Belki İngiltere'de İşçi Partisi iktidara gelecek. Türkiye ile ilgili sorunların çözümünde bizim onlarla Sosyalist Enternasyonal içindeki kanallarımızı kullanabiliriz. Biliyorsunuz Genel Başkanımız Özgür Özel artık Sosyalist Enternasyonal’in Başkan Yardımcısı. Biz oradaki etkimizi kullanarak tabii ki elimizden geleni yaparız. Kastettiğimiz şey bu. Yani tamamlayıcılık dediğim, AKP siyasetinin tamamlayıcılığı değil, Türkiye'nin sıkıntılarını, eksiklerini giderecek yöntemler için elimizden geldiğince etkimizi kullanmak. Tamamlayıcılık, yapıcılık budur.

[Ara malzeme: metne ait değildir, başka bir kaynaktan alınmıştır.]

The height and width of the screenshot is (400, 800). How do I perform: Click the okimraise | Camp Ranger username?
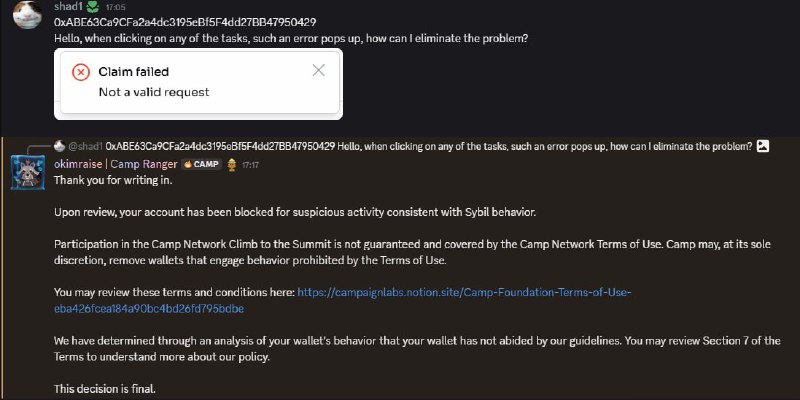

“İsrail, heyetimizin Filistin ziyareti konusunda sorun çıkaracakmış gibi görünmüyor”

“Teklifimiz konusunda verecekleri karar, Hakan Fidan’ın inisiyatifinde verilecek bir karar değil”

- Fidan'ın sizi zarafet içinde karşıladığını ve dinlediğini söylüyorsunuz. Bunu bir yana koyarsak bu söylediklerinize makul bir yanıt vermek ister gibi bir hava da hissettirdi mi?

Hava hissettirmek yetmiyor. İstediği kadar çok coşkuyla karşılasın, sonuçta Hakan Fidan da bu hükümetin bir parçası. Hakan Fidan'ın yapıcılığında ya da inisiyatifinde olan bir şey olduğunu düşünmüyorum. Hükümetin kendi denklemi dışında bir süreç yaşanmaz diye düşünüyorum.

- Erdoğan'a kalır yine…bunu diyorsunuz.

Elimden geldiğince kibar olmaya çalışarak sorunuzu yanıtladığımı düşünüyorum.

“Özgür Özel’in Ramallah ziyareti hava saldırıları nedeniyle ertelendi”

- Sosyalist Enternasyonal demişken, Özgür Özel başkan yardımcısı seçildiği toplantıda nisan ayında Filistin'e gideceğini söylemişti. Haziran geldi, ortada ne ziyaret ne de planlama var.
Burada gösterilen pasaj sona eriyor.